Ragusa, Mamma eritrea aggredita in ospedale da altre madri: era andata a trovare la figlia

Solidarieta’ e protezione per la giovane mamma eritrea aggredita ieri dopo essere stata trasferita dall’hotspot di Pozzallo all’ospedale “Maria Paterno’ Arezzo” di Ragusa per andare a trovare la sua bimba di 15 giorni, ricoverata nel reparto di terapia intensiva di Neonatologia. Le reazioni dei sindaci di Ragusa e Pozzallo vanno nella stessa direzione: “Bisogna lavorare nel segno dell’umanita’”. Animi esasperati dalla paura, forse anche per la delicatezza del reparto. Temevano che la donna potesse trasmettere malattie. Vittima di violenze in Libia, 19 anni, ha partorito in un ‘lager’ libico.
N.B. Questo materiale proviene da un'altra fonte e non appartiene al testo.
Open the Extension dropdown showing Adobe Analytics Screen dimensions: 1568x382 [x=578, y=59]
C’e’ una novita’: la ragazza verra’ sistemata in una stanza in Ostetricia per potere stare vicino alla sua bambina “perche’ la piccola ha bisogno del contatto con la sua mamma”, ha detto il dirigente medico della direzione sanitaria Ospedali di Ragusa, Giuseppe Cappello che commenta anche l’episodio accaduto: “Si e’ superata la misura nell’eccesso di preoccupazione. La giovane mamma era accompagnata da un certificato del medico dell’hotspot, il dottor Lauretta che dichiarava che la donna testualmente ‘non e’ affetta da malattia contagiosa’ e comunque trattandosi di un reparto cosi’ delicato, siamo nella terapia intensiva neonatale, sono state adottate ulteriori misure di protezione. Alla ragazza e’ stata fatta comunque indossare una mascherina e dei guanti come avremmo fatto con qualunque visitatore. E’ bastato questo per accendere una scintilla e fare montare una protesta ingiustificata”.
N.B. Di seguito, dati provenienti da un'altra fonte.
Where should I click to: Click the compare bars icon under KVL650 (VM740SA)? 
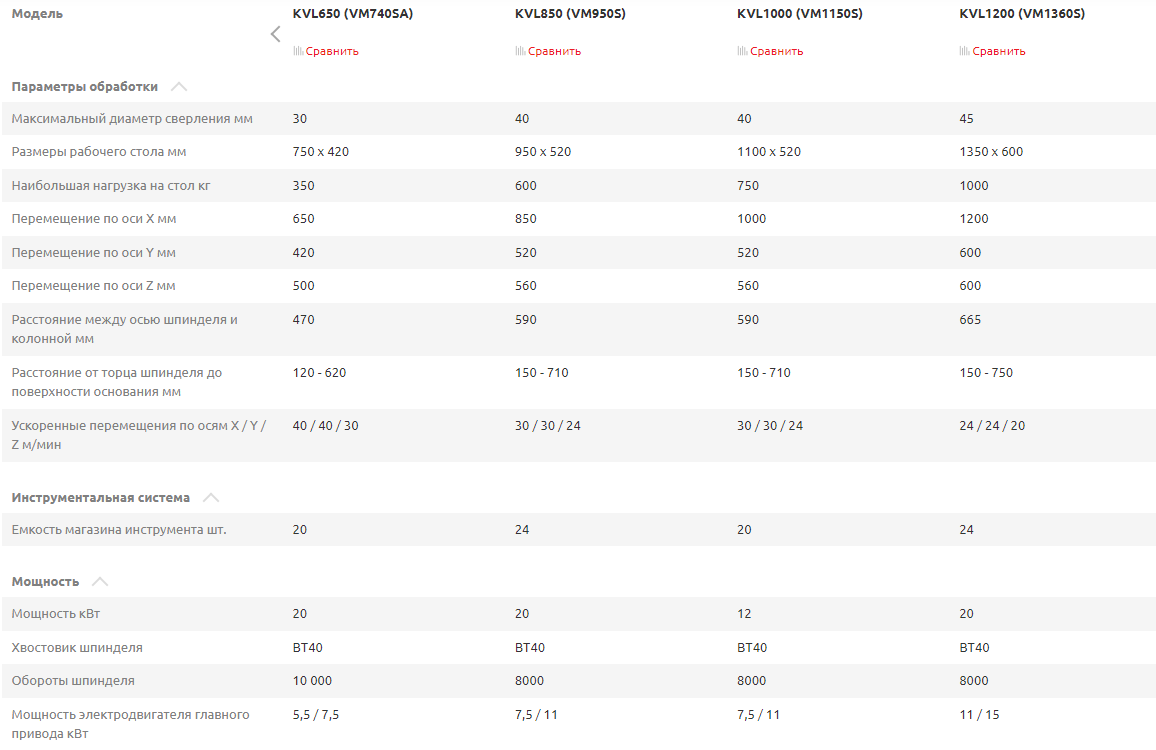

“Sono stato a trovarla nel pomeriggio – ha detto il sindaco di Pozzallo, Roberto Ammatuna – le ho consegnato un giochino per la bambina e un fiore per lei. Ci siamo abbracciati”. Un gesto, quello dell’abbraccio, molto piu’ che simbolico per Ammatuna, che e’ medico oltre che sindaco. “L’immotivata paura che si e’ scatenata attorno a una giovane donna migrante all’Ospedale Maria Paterno’ Arezzo di Ibla non puo’ lasciarci indifferenti – ha affermato il sindaco di Ragusa, Giuseppe Cassi’ – abbiamo predisposto immediati accertamenti su cio’ che e’ accaduto ma, al di la’ delle verifiche, resta un’immagine di citta’ che non ci appartiene: Ragusa e’ una citta’ tollerante e inclusiva, con una storia di emigrazione e un presente di immigrazione e di accoglienza. La vicinanza mia e di tutta la nostra comunita’ va alla giovane mamma eritrea vittima dell’episodio: sono certo che Ragusa sapra’ dimostrarle di essere molto diversa da come le sara’ apparsa. Sia questo per la nostra citta’, un profondo momento di autocoscienza”.
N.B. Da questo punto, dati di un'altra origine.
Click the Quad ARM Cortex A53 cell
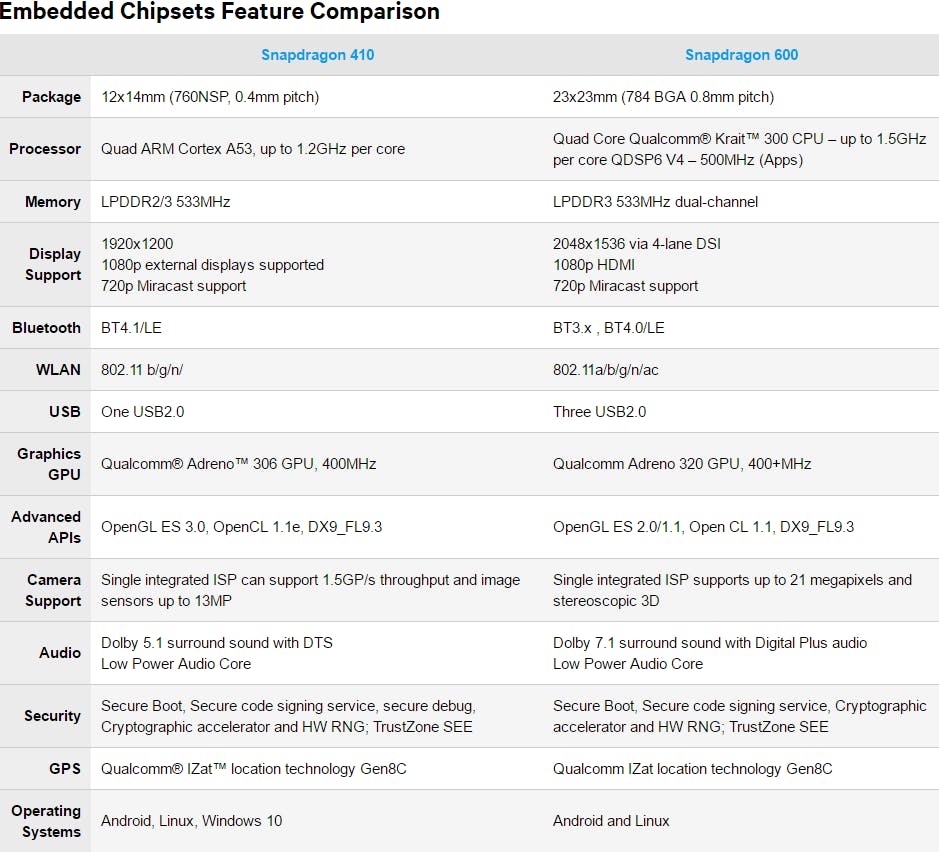tap(253, 149)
Sul caso interviene anche Emma Bonino, sul suo profilo social: “Di fronte a tutto cio’ non possiamo non sentire l’obbligo di reagire e provare a fermare quest’ondata di odio e xenofobia che sta pervadendo il nostro Paese, cominciando a denunciare pubblicamente ogni episodio, piu’ o meno grave, di cui si ha notizia, e a chiedere conto di questa terribile trasformazione a cui stiamo assistendo a chi e’ politicamente responsabile di continuare a diffondere toni e argomenti di pura propaganda, soffiando sul fuoco dell’intolleranza e della guerra sociale”. Sono in miglioramento anche le condizioni di due giovani ricoverati per complicanze respiratorie. Uno dei due aveva un versamento pleurico importante: sono stati aspirati oltre due litri di liquido dai polmoni: ora respira meglio ed e’ in ripresa. L’associazione delle Misericordie di Modica e’ stata bersagliata da messaggi di solidarieta’ di persone che vogliono donare abiti giochi e passeggini per la giovane mamma.